[[ Records open ]]

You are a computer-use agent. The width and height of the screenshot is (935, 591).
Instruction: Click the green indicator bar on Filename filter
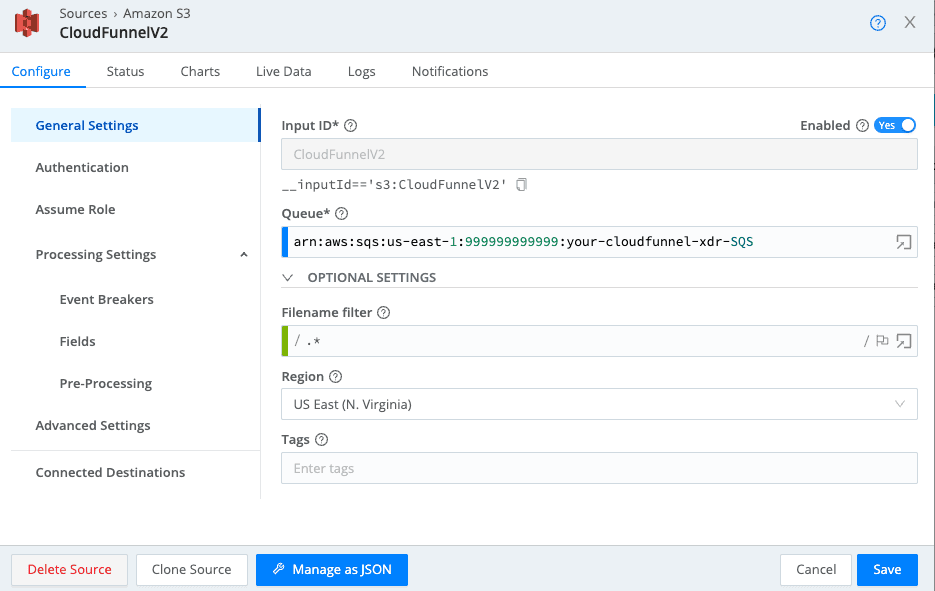pyautogui.click(x=285, y=341)
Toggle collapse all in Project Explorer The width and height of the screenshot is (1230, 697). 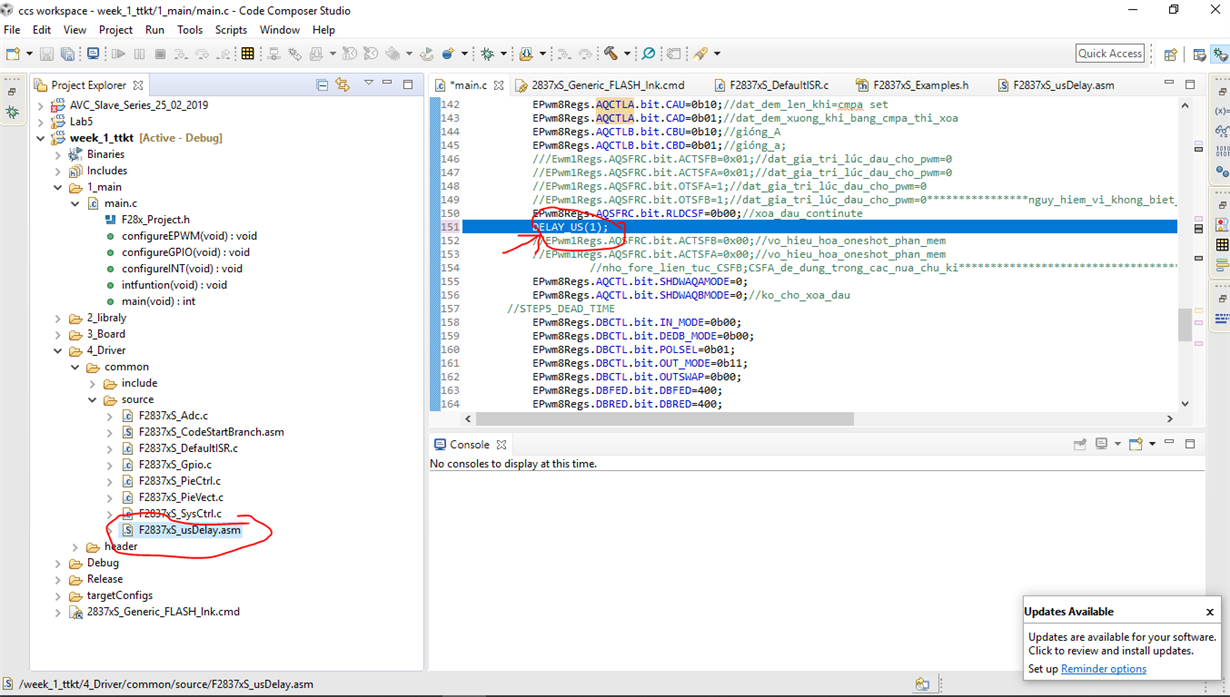(x=322, y=85)
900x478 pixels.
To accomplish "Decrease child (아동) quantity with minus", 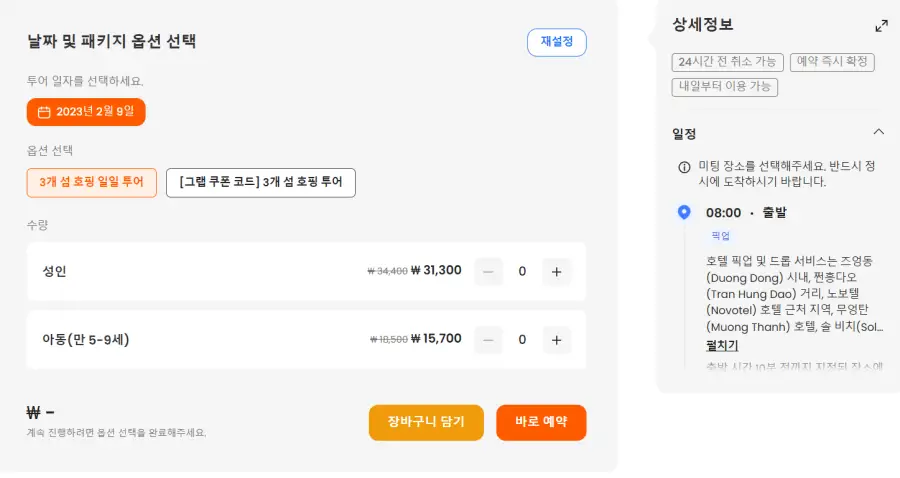I will click(488, 340).
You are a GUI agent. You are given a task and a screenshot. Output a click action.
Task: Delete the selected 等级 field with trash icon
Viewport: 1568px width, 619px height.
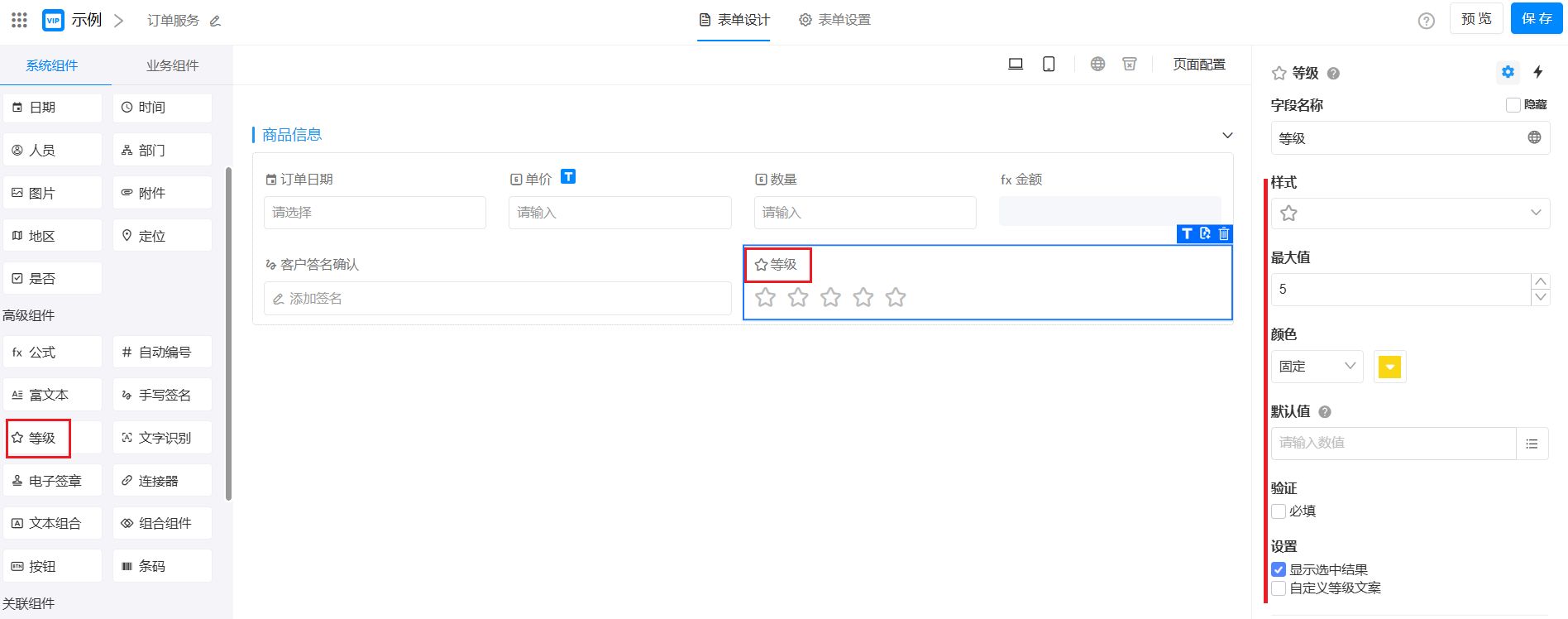point(1224,234)
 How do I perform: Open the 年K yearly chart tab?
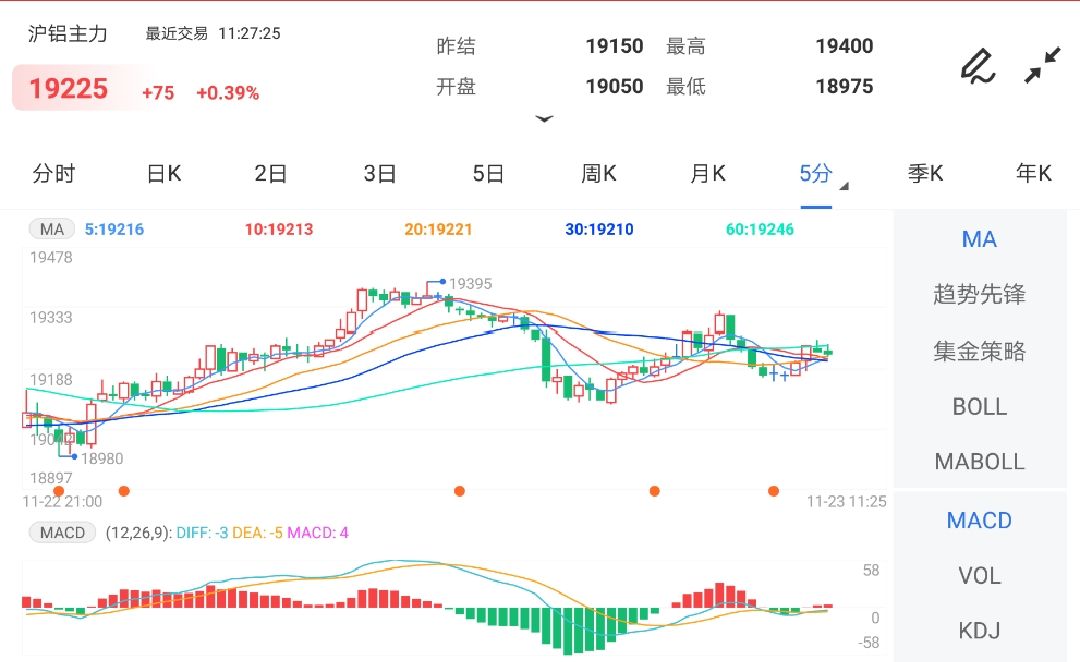1034,173
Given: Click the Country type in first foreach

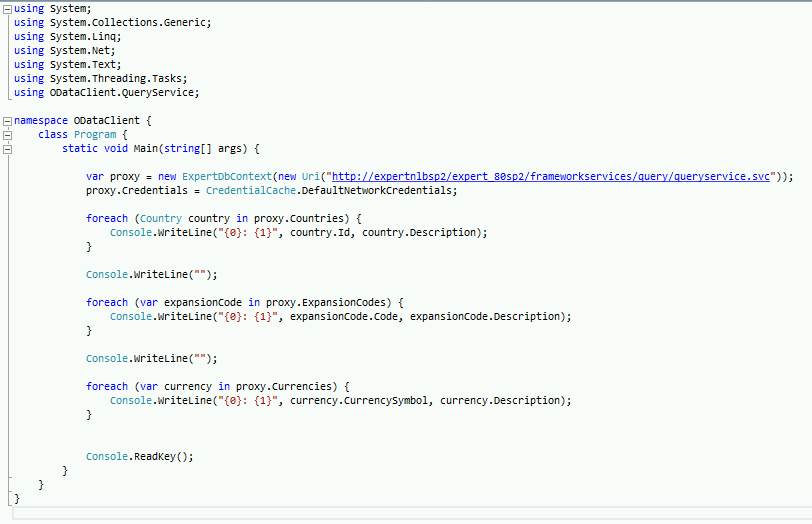Looking at the screenshot, I should click(160, 218).
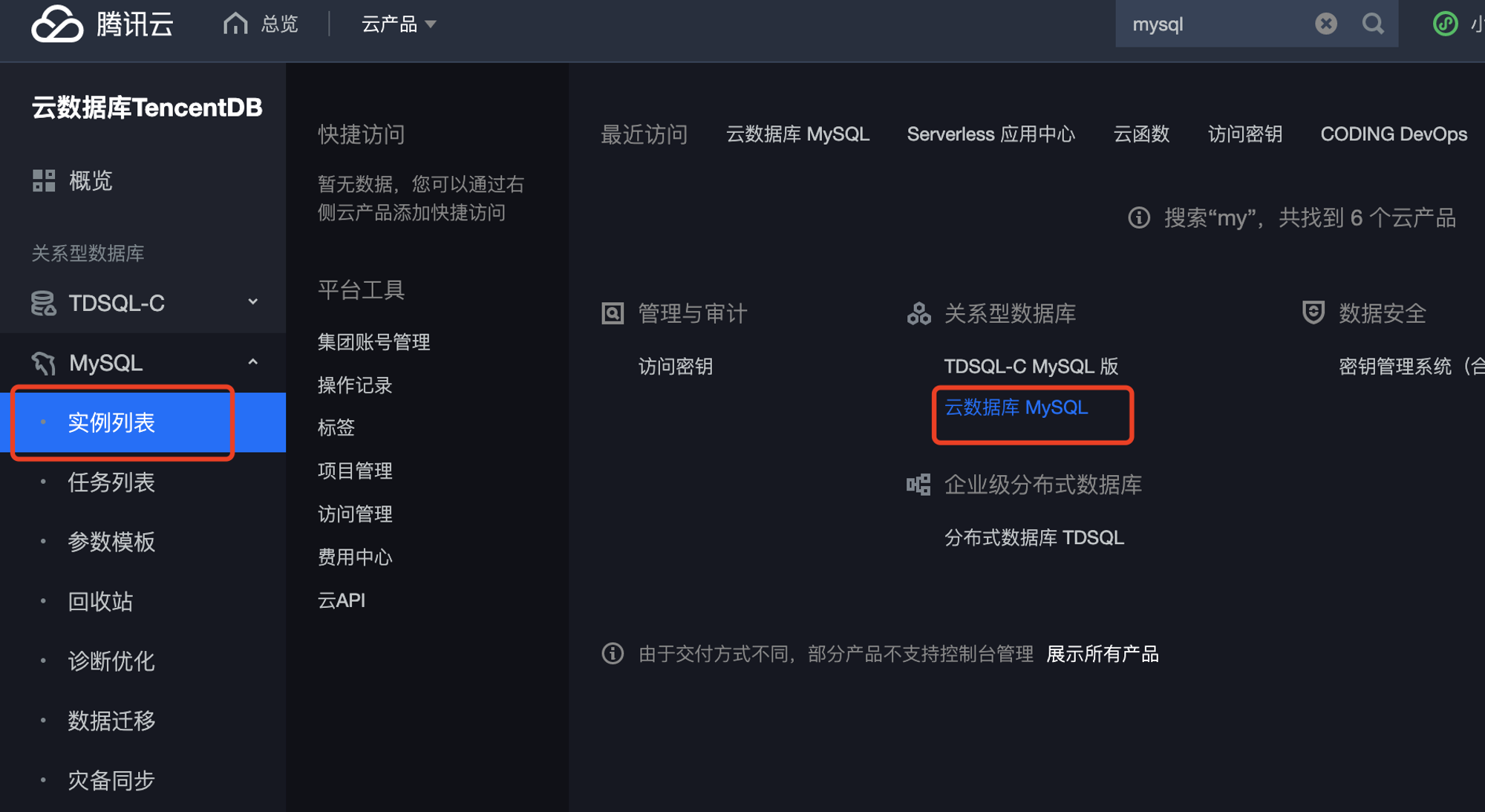Collapse the MySQL sidebar section

coord(252,362)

[[ Records closed ]]

The lines to reproduce run from the line containing "Viewport: 1568px width, 619px height." through the last line of the records above, both included. Copy them exactly and drop the pictures.

## [Task solution]
Viewport: 1568px width, 619px height.
point(1224,234)
 How do I perform: Open the 年K yearly chart tab?
1034,173
Given: Click the Country type in first foreach

Looking at the screenshot, I should click(160, 218).
Collapse the MySQL sidebar section

coord(252,362)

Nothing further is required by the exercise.